I’m always on the lookout for big FTSE 100 companies when they’re being offered in the market at an attractive valuation for dividend investors. A little higher yield at the time you buy can make a big difference to the growth of your income stream over the long term.
Right now, I reckon BAE Systems (LSE: BA) (NASDAQOTH: BAESY.US) is looking a great buy for income.
BAE hasn’t been immune to government cuts in UK and US defence budgets. Nevertheless, the company has an order backlog representing over two years of sales; and, in the absence of a magic wand to end human conflict the world over, I expect demand for BAE’s products to continue well into the future.

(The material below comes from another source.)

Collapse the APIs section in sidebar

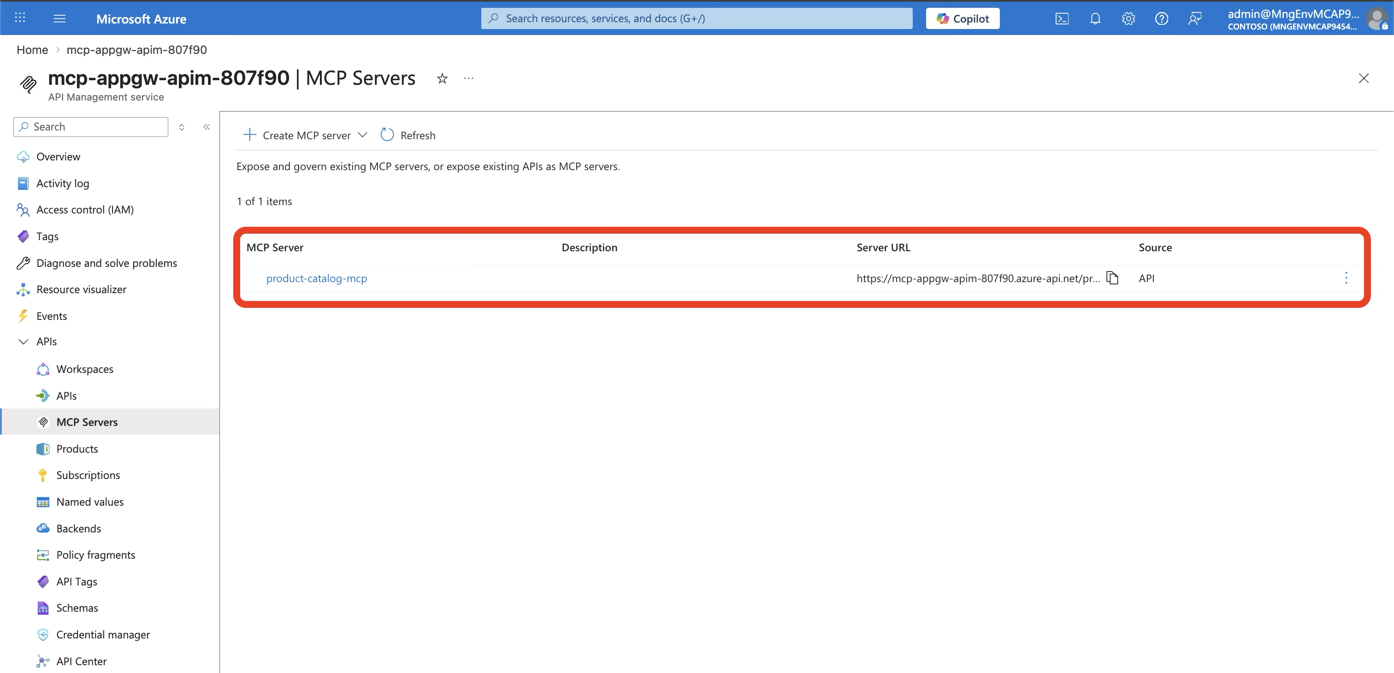[x=23, y=342]
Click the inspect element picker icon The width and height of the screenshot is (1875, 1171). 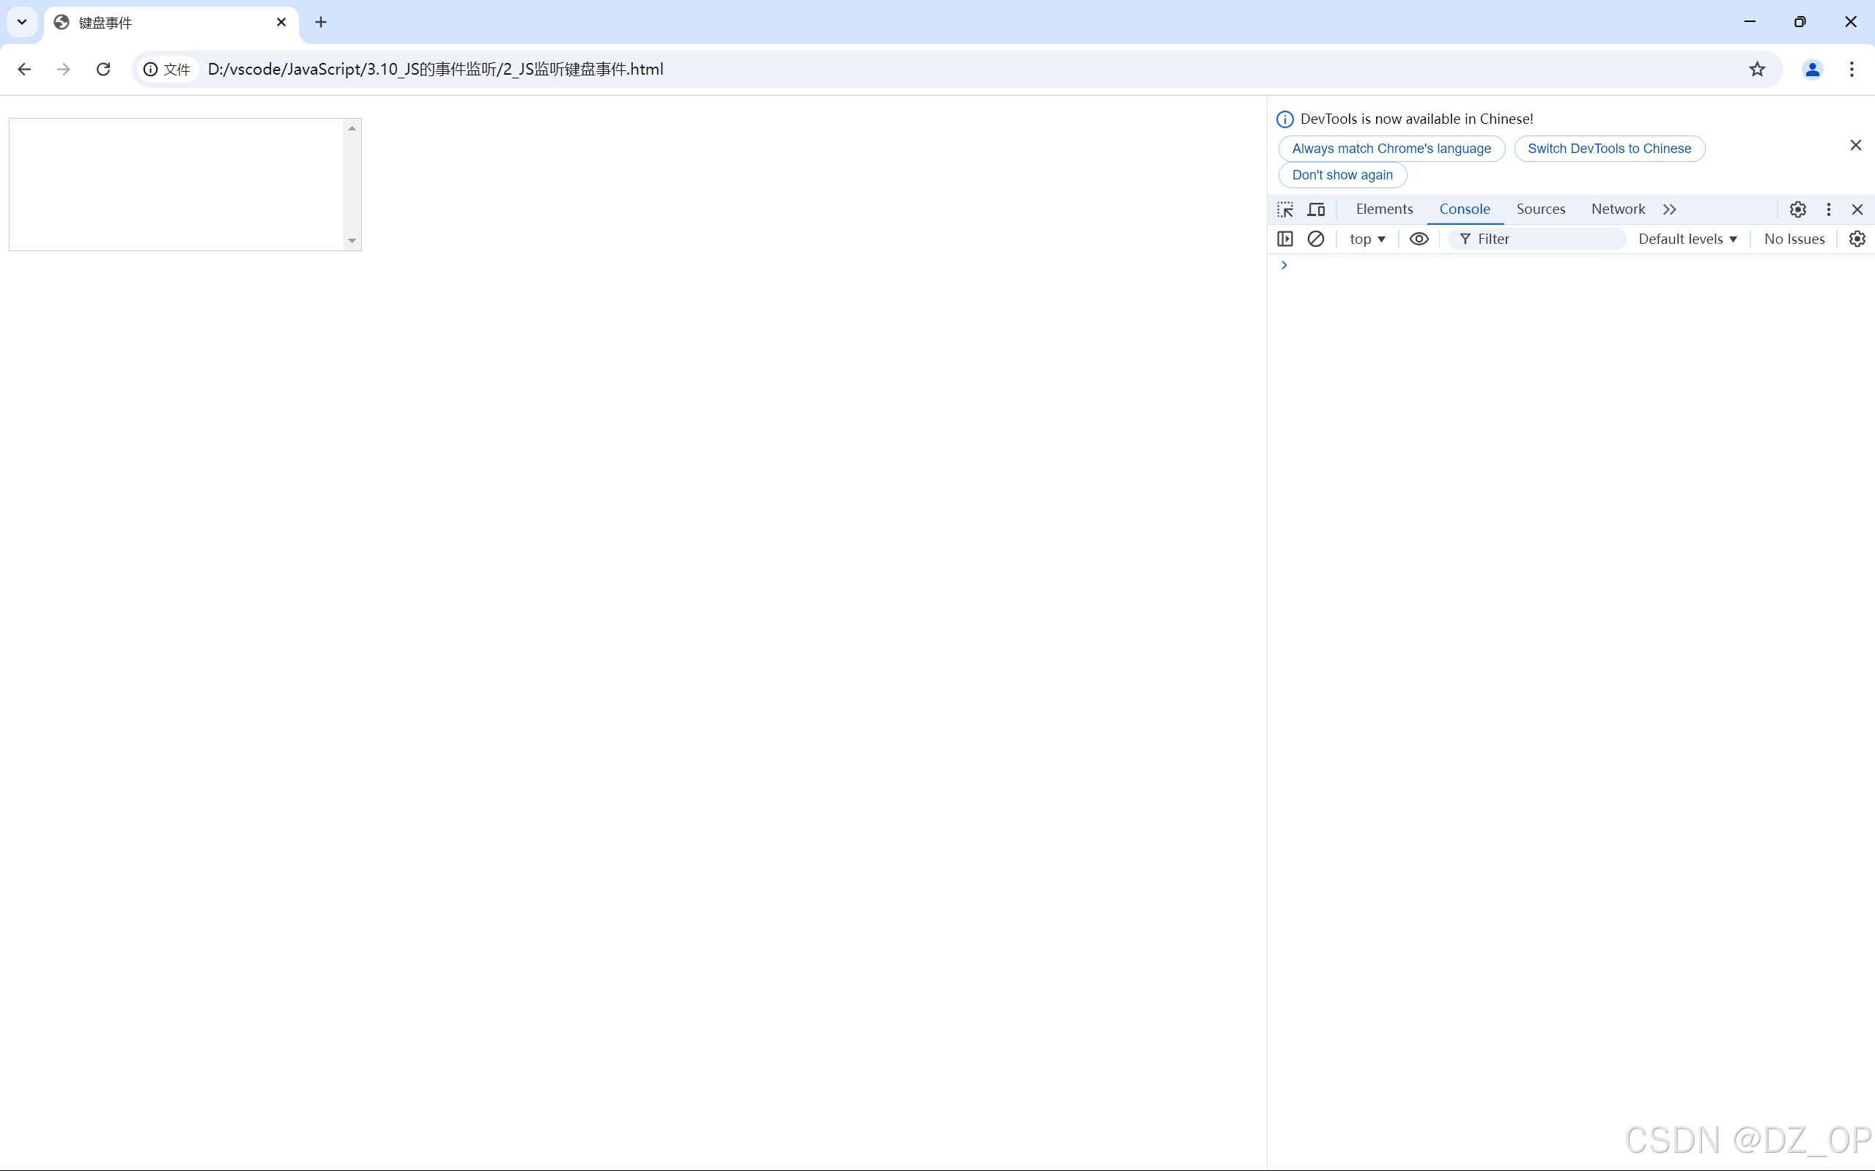[x=1285, y=209]
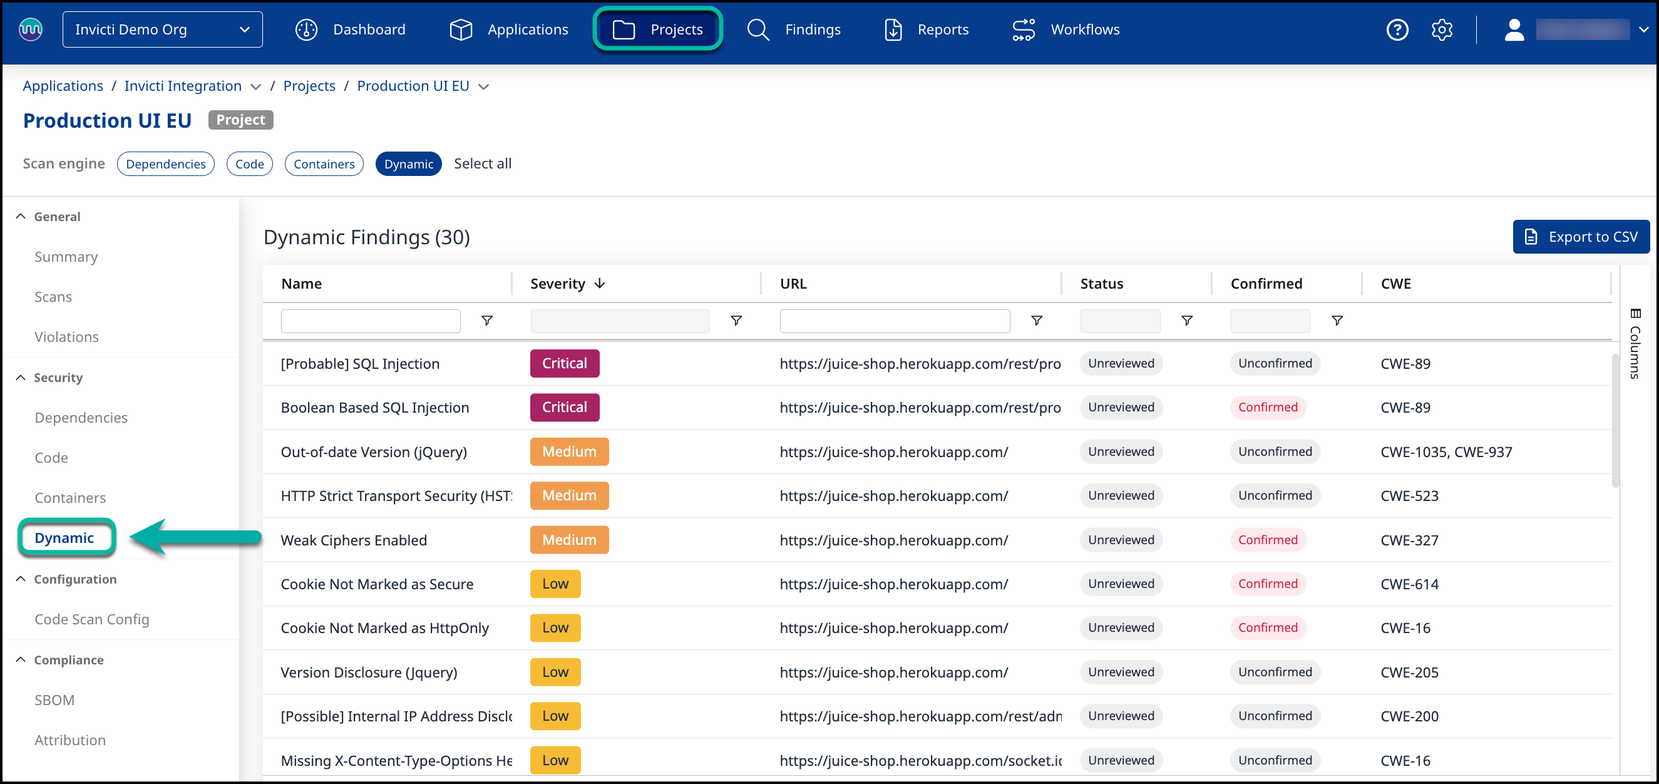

A great opportunity right now
The table below shows the five biggest FTSE defence and aerospace firms ranked by trailing 12-month dividend yield.
Market cap | Recent share price | Dividend yield | |
---|---|---|---|
BAE | £15bn | 457p | 4.3% |
Cobham | £3bn | 284p | 3.2% |
Meggitt | £4bn | 516p | 2.4% |
Ultra Electronics | £1bn | 1,951p | 2.1% |
Rolls-Royce | £23bn | 1,210p | 1.7% |
In what is a low-income sector, BAE’s yield stands out like an aircraft carrier in Regent’s Park lake.
It is the board’s policy to pay dividends in line with “long-term sustainable cover of around two times underlying earnings”. For 2012, BAE delivered a 19.5p dividend, twice covered by underlying earnings per share (EPS) of 38.9p.
In a trading update last month, management told us that “double-digit growth in underlying earnings per share is anticipated for 2013” — guidance that assumes a satisfactory completion before the year end to negotiations on the pricing of a Saudi Arabia jet fighter contract. If negotiations were to go beyond the end of the year, EPS for 2013 “would be impacted by approximately 6 to 7 pence”.
Assuming dividend cover of two, the former case would give us a full-year dividend of around 21.5p (+10%) and the latter would give us a dividend of around 18p, which would represent an 8% cut.
Whatever the outcome, I’m certain in my own mind that we won’t see a dividend as high as 21.5p or as low as 18p. The board lifted this year’s interim dividend by 2.6%, and I can see an inflation-pacing full-year dividend — say 20p — whether the Saudi negotiations are concluded or not. Such a payout would imply dividend cover of 2.1 or 1.8 depending on which outcome prevails — both numbers being within the cover policy of around two times underlying earnings.
The defence and aerospace sector provides useful diversification. I rate BAE, with its current sector-leading 4.3% yield, as a great buy for long-term income investors right now.